Während seines Studiums, das er nach vier Jahren mit dem Bachelor of Arts abschließt, wirkt der Musicaldarsteller bei unterschiedlichsten Produktionen mit: „Sunset Boulevard“ am Opernhaus in Dortmund, „Chicago“ am Staatstheater in Braunschweig, das Wolfgang Petry Musical „Wahnsinn“ auf einer Tournee durch Deutschland. Pascal macht sich einen Namen in der Szene und kurbelt seine Karriere kräftig an.
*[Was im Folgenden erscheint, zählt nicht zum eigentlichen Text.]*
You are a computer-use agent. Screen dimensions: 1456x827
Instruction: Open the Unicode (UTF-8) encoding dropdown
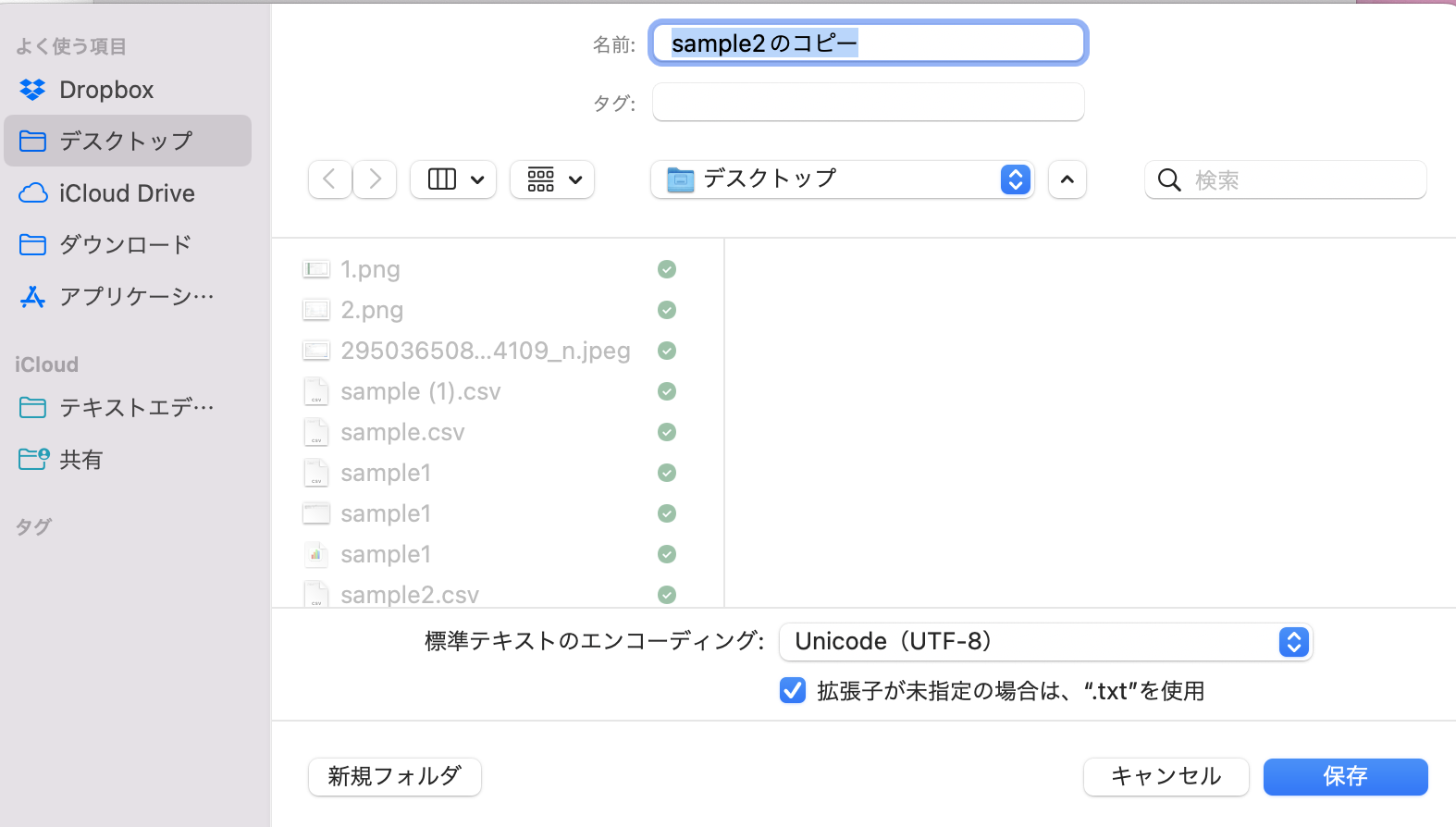(1045, 642)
So ist es wenig verwunderlich, dass er als 21-Jähriger bei „Westside Story“ in Dortmund über Nacht zum Hauptdarsteller aufsteigt, als sich der eigentlich dafür vorgesehene Künstler verletzt.

Pia Douws ist begeistert von Pascals klangvoller Tenorstimme und schickt ihn zu Edward Hoepelman, einer weltbekannten Gesangskoryphäe und prominenten Lehrer an der Universität Fontys Hogeschool voor de Kunsten in Tilburg/Niederlanden. Sie bezahlt ihm sogar die erste Gesangsstunde, um Hoepelmans Meinung zu Pascals Stimme zu erfahren. Der berühmte Dozent ist beeindruckt und seit diesem Jahr studiert der junge Langeneier an seiner Uni in Tilburg mit dem Ziel, seinen „Master of Music“ zu absolvieren.

„Du musst aus tiefstem Herzen spielen“

„Das Wichtigste in unserem Beruf ist, dass du für dich selbst spielst und nicht irgendwelchen Erwartungen entsprechen willst. Du musst aus tiefstem Herzen und mit voller Leidenschaft auftreten, sonst wirst du in dem Business nicht bestehen und die Herausforderungen nicht meistern“, betont der sympathische Künstler.

Dass dies keine leeren Worte sind, zeigen Rollenangebote bekannter Choreographen und Regisseure. Sie kennen ihn und seine leidenschaftliche Spielweise und engagieren ihn ohne das obligatorische Vorsingen.

Sein eingangs beschriebener erster Publikumsauftritt bei „Sunset Boulevard“ in Dortmund legt dafür sicherlich den Grundstein und wird ein voller Erfolg:

Der Vorhang fällt. Pascals hat seine erste Vorstellung mit Bravour geschafft. Nicht enden wollender, tosender Applaus brandet auf – das Publikum feiert das Ensemble mit Standing Ovations. Pascal strahlt, ist erleichtert, berauscht von der Magie der Bühne. Genau das ist es, was er will. Sein Herz auf die Bühne bringen und mit voller Inbrunst spielen.

Im Dezember wird Pascal die Rolle des Piccolo im Musical „Zum weißen Rössel“ in Dortmund übernehmen. Doch auch wenn „piccolo“ „der Kleine“ bedeutet – Pascal wird sicherlich ein großer Musicaldarsteller werden.